One response to “Social CRM Is Only The First Half Of A Social Enterprise”

  1. Rob

    Chirag – What you describe above is part of the concept of Agile Enterprise rather than ‘social enterprise’ as the concepts are Agile in nature which encompasses the social collaboration aspect.

    Enabling the ‘Agile Enterprise’ is the emerging use and acceptance of ‘Enterprise 2.0’ [e20] tools that are being built on the backbone of existing Social Media / Web 2.0 / CRM, etc. tools. These tools facilitate the tenets of an Agile Enterprise by flattening the enterprise and making transformation, innovation, communication, collaboration, and increased productivity available to all levels of the organization – hence Agile Enterprise or “AgEnt” for change…

    The Agile Enterprise [AgEnt] strives to make change a routine part of organizational life to reduce or eliminate the trauma that paralyzes many businesses attempting to adapt to new markets and environments. Because change is perpetual, the agile enterprise is able to nimbly adjust to and take advantage of emerging opportunities. An agile enterprise views itself as an integral component of a larger system whose activities produce a ripple effect of change both within the enterprise itself and the broader ecosystem.

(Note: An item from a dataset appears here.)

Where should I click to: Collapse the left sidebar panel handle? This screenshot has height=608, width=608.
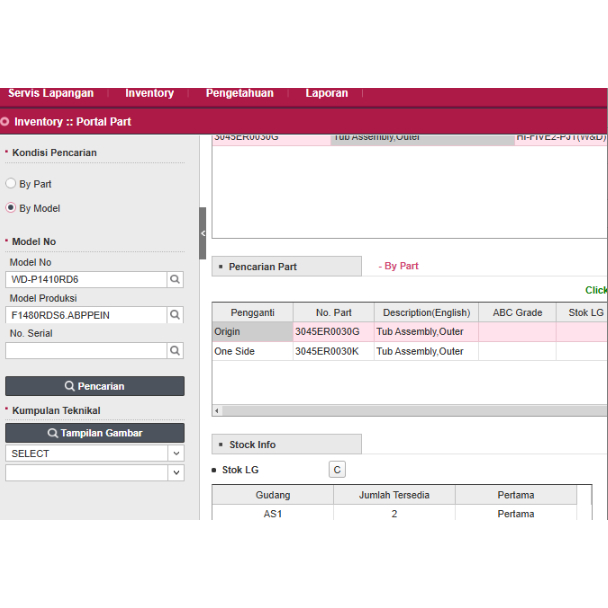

    Although efforts around Agile Enterprise are typically sponsored and guided from within the C-level of an organization no one person is in control of an agile enterprise. Individuals function autonomously, constantly interacting with each other to define the work that needs to be done. Roles and responsibilities are not predetermined but rather emerge from individuals’ self-organizing activities and are constantly in flux. Similarly, projects are generated everywhere in the enterprise, sometimes even from outside affiliates, partners, or customers. Decisions are made collaboratively, on the spot, and on the fly. Because of this, knowledge, power, and intelligence are spread through the enterprise, making it uniquely capable of quickly recovering and adapting to the loss of any key enterprise component.